Prompt:
Count every line in the entries that holds the word "each". The reply is that count alone.

Material supplied:
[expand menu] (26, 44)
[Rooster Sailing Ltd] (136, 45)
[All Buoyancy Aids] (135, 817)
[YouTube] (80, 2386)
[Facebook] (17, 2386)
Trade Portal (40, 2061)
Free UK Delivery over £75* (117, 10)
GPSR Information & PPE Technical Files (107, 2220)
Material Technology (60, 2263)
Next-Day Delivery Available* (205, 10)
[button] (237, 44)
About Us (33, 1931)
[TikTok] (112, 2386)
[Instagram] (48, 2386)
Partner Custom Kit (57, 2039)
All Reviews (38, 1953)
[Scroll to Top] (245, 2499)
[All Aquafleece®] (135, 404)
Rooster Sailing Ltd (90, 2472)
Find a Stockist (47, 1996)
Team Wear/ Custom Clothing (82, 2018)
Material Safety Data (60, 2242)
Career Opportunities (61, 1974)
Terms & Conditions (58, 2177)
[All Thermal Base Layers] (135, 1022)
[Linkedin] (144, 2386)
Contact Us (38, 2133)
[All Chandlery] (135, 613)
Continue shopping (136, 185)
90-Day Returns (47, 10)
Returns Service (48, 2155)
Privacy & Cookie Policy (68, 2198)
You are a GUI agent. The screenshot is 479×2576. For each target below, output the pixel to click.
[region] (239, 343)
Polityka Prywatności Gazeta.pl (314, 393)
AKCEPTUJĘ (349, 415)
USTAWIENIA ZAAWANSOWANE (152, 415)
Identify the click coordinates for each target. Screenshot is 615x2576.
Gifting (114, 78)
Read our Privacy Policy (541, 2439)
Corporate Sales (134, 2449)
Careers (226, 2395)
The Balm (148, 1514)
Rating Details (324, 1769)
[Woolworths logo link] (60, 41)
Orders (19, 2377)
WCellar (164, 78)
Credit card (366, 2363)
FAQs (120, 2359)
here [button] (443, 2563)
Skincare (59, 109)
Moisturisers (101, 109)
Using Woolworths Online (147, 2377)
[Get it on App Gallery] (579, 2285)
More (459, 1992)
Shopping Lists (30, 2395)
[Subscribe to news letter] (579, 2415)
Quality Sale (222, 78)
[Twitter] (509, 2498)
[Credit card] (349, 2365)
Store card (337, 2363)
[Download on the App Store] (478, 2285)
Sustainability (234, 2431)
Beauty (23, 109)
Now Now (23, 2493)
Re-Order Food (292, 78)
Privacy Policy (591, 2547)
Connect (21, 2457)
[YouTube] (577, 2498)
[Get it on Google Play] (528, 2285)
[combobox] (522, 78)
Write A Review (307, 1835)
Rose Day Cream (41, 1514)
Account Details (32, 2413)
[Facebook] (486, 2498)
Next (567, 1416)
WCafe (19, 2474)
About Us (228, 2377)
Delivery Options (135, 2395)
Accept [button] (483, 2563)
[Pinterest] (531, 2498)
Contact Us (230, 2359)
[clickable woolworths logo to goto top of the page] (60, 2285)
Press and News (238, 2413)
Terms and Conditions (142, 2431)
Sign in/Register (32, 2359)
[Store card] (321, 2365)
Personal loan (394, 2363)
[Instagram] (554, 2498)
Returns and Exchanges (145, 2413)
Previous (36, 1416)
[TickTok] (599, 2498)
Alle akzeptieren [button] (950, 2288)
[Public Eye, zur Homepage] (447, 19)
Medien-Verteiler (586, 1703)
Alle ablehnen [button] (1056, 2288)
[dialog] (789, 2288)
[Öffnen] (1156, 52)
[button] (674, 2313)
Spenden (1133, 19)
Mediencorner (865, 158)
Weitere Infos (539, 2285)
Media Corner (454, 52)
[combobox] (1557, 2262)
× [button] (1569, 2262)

The answer:
2